■ Exercise: Copy out every line in the records below that contains the word "card", in the order the lines appear.

==== Entries provided ====

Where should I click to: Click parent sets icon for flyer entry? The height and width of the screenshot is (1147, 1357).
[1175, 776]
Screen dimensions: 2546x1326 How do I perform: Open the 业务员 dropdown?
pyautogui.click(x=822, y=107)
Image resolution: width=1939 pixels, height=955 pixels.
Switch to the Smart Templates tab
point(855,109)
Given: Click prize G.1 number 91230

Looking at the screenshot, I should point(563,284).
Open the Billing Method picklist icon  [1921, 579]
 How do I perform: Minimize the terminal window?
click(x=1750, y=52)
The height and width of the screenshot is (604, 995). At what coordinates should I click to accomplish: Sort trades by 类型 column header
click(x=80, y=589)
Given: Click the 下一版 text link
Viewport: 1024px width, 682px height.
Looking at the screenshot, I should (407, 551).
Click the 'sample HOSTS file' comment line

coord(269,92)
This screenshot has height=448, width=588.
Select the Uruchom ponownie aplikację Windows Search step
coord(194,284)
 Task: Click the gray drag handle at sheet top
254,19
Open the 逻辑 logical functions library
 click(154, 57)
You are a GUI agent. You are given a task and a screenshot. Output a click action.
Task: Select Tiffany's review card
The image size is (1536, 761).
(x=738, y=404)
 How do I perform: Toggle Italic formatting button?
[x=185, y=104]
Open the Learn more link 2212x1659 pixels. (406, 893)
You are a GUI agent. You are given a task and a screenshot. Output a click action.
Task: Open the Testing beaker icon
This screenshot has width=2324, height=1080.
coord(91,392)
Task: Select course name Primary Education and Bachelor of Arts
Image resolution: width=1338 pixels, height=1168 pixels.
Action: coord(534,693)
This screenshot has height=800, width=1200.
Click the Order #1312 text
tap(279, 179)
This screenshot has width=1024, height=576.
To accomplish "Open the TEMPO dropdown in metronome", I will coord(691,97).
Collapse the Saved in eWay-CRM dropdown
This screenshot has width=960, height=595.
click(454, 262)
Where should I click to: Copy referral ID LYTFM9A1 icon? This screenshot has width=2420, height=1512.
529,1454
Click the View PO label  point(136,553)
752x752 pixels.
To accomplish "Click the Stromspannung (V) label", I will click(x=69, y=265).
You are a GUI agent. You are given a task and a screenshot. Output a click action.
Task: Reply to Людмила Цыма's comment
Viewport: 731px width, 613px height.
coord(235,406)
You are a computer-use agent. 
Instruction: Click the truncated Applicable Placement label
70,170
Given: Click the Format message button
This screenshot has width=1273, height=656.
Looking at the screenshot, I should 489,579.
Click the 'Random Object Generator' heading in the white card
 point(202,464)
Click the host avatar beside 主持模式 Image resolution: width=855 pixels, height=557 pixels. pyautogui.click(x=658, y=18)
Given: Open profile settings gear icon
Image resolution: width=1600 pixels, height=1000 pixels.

====

■ Solution:
Task: Select Tiffany's review card
Click the 'Random Object Generator' heading in the white card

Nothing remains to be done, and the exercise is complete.